DATASET RECORDS START
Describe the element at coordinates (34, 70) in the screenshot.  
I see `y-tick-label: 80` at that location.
DATASET RECORDS END
DATASET RECORDS START
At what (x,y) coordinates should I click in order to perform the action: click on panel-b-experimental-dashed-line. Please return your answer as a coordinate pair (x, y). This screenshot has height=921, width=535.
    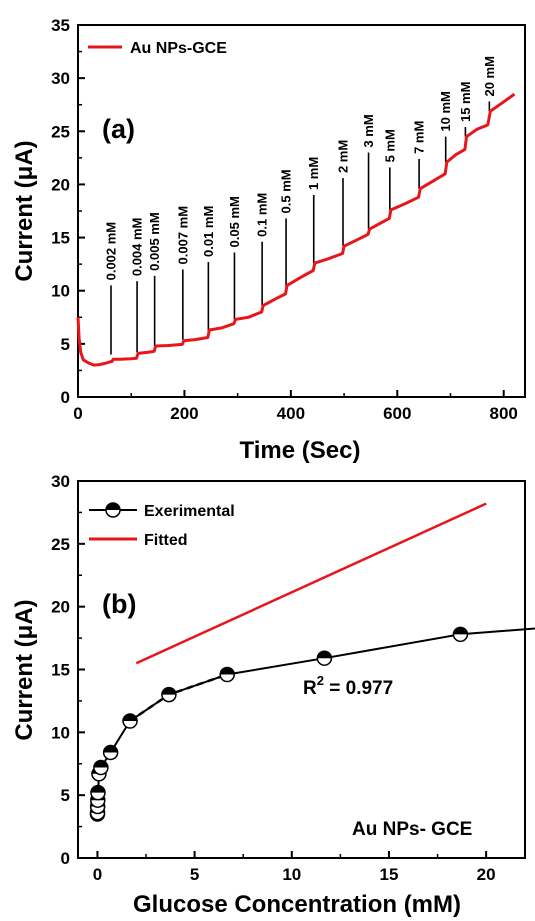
DATASET RECORDS END
DATASET RECORDS START
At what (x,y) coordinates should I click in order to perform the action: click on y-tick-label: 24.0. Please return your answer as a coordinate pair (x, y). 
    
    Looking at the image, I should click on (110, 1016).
DATASET RECORDS END
■ **WHAT TO DO**
Transcribe the part of the listing that opens with the line containing "on y-tick-label: 24.0." and closes with the line containing "Looking at the", both of those lines included.

■ **FINISHED TASK**
At what (x,y) coordinates should I click in order to perform the action: click on y-tick-label: 24.0. Please return your answer as a coordinate pair (x, y). 
    
    Looking at the image, I should click on (110, 1016).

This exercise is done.